La luz chisporroteó y se apagó. El fallo no era mecánico. Los novicios de la noria habían dejado de trabajar.

— Traigan velas — dijo el abad.

Aparecieron las velas.

— Baje — le dijo el abad al novicio que estaba en lo alto de la escalera —, y descuelgue esto. ¿Hermano Kornhoer? ¿Hermano Korn…?

— Hace un momento ha entrado en el almacén, dómine.

— Pues llámelo.

Don Paulo se volvió de nuevo hacia el intelectual, tendiéndole el documento que había sido encontrado entre los efectos del hermano Claret.

— Lea esto, señor filósofo, aunque sea a la luz de las velas.

— ¿Un edicto gubernamental?

— Léalo y alégrese de su apreciada libertad.

El hermano Kornhoer volvió de nuevo a la sala. Llevaba el pesado crucifijo que había sido quitado del arco para dejar sitio a la nueva lámpara. Le tendió la cruz a dom Paulo.

— ¿Cómo sabía que la quería?

— Decidí que ya era hora, dómine — dijo, encogiéndose de hombros.

El anciano subió a la escalera y colocó el crucifijo en su gancho de hierro. El cuerpo brilló dorado a la luz de las velas. El abad se volvió y llamó a sus monjes.

— ¡De ahora en adelante quien lea en el cubículo que lo haga ad Lumina Christi!

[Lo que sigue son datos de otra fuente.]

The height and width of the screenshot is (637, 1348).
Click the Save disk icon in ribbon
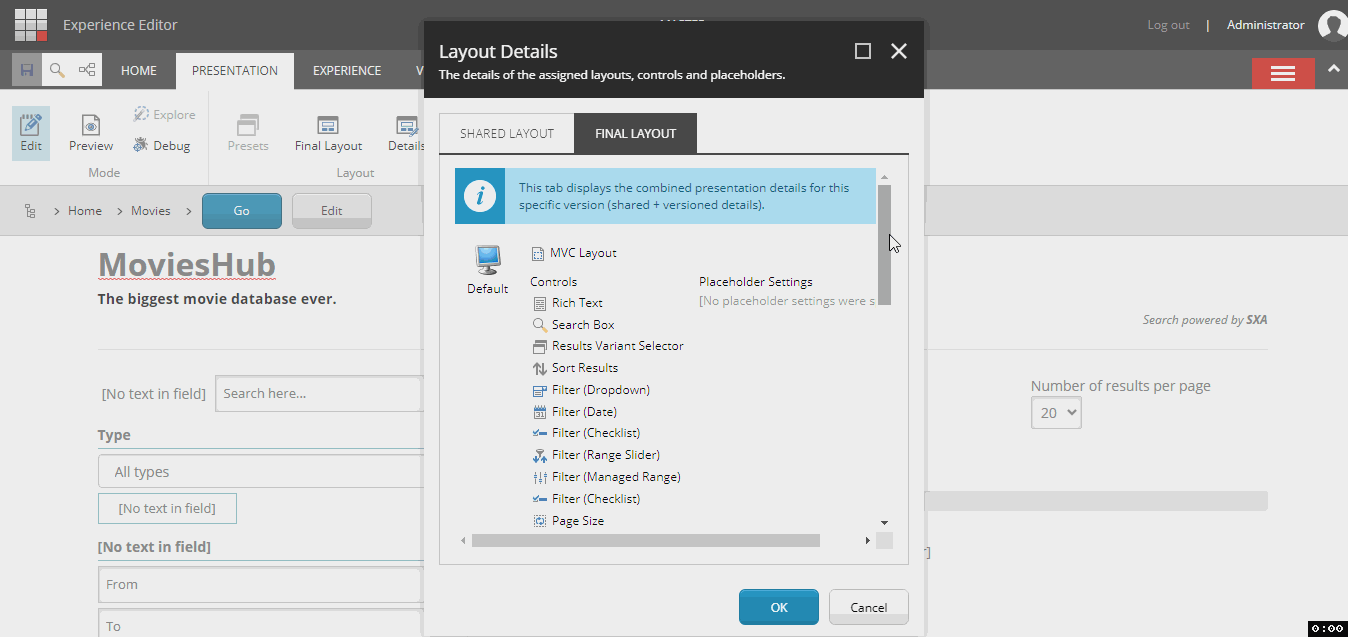click(x=27, y=71)
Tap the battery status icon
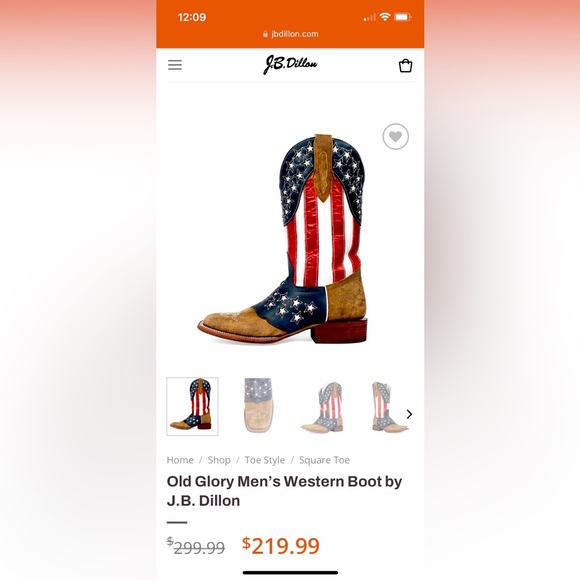580x580 pixels. pos(403,17)
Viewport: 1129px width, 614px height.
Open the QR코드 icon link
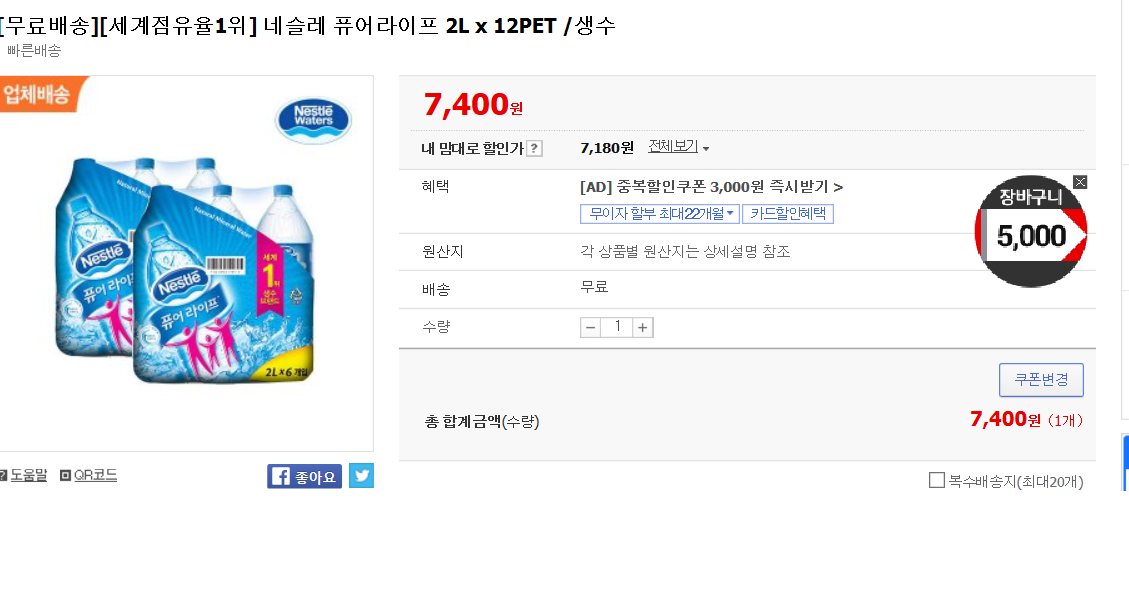pos(66,475)
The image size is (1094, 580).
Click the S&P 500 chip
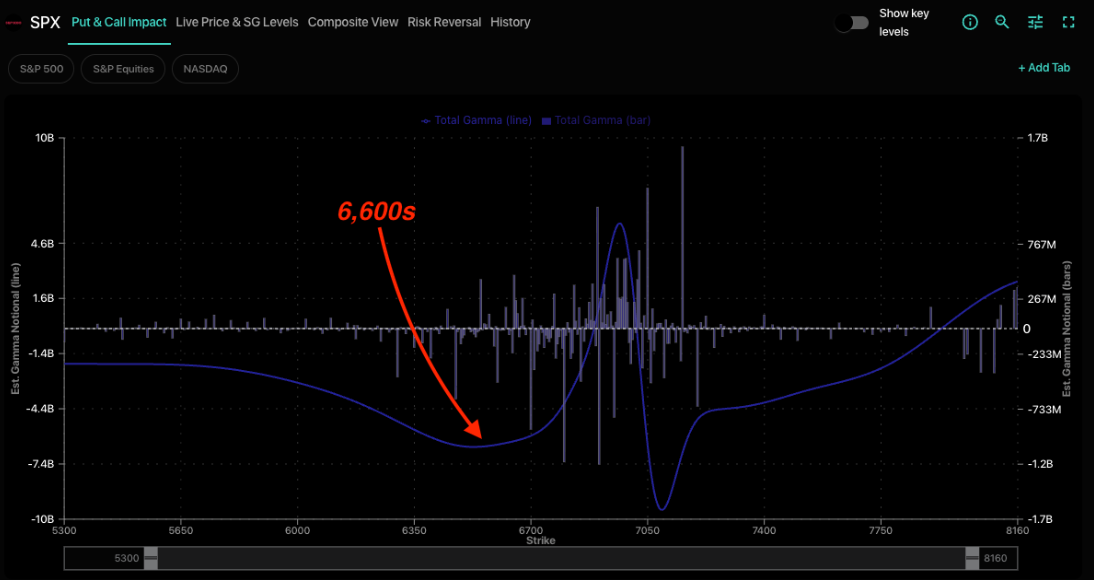point(41,69)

Cuando bajó de la escalera, thon Taddeo guardaba el último de sus papeles en una gran caja para embalarlo después. Miró cautelosamente al abad, pero no dijo nada.

— ¿Ha leído el edicto?

El intelectual asintió.

— Si por algún motivo improbable desea usted asilo político en este lugar…

El intelectual denegó.

— ¿Puedo entonces pedirle que aclare usted sus palabras acerca de colocar nuestros papeles en manos más competentes?

Thort Taddeo bajó la vista.

— Fue dicho en el calor de la discusión, padre. Lo retiro.

— Pero no deja de pensarlo. Lo ha pensado siempre.

El thon no lo negó.

— Entonces sería fútil repetir mi petición de que interceda usted en nuestro beneficio… cuando sus oficiales le comuniquen a su primo la perfecta guarnición militar que podría resultar esta abadía. Pero en su propio bien, dígale que cuando nuestros altares o la Memorabilia se han visto amenazados, nuestros predecesores no dudaron en resistir con la espada. — Hizo una pausa —. ¿Se marcha hoy o mañana?

— Será mejor que lo haga hoy — dijo suavemente thon Taddeo.

— Ordenaré que le preparen las provisiones. — El abad dio media vuelta para retirarse, pero se detuvo y dijo gentilmente -: Cuando esté de vuelta, trasmítales un mensaje a sus colegas.

— Por supuesto. ¿Lo ha escrito ya?

— No. Dígales tan sólo que el que desee estudiar aquí, será bienvenido, a pesar de la mala iluminación. Especialmente thon Maho o thon Esser Shon con sus seis ingredientes. Creo que los hombres deben rebuscar entre el error para separarlo de la verdad, siempre y cuando no se apoderen hambrientos del error, porque es agradable. Dígales también, hijo mío, que cuando llegue el momento, como seguramente llegará, no sólo los sacerdotes, sino también los filósofos necesitan un santuario, dígales que aquí nuestros muros son gruesos.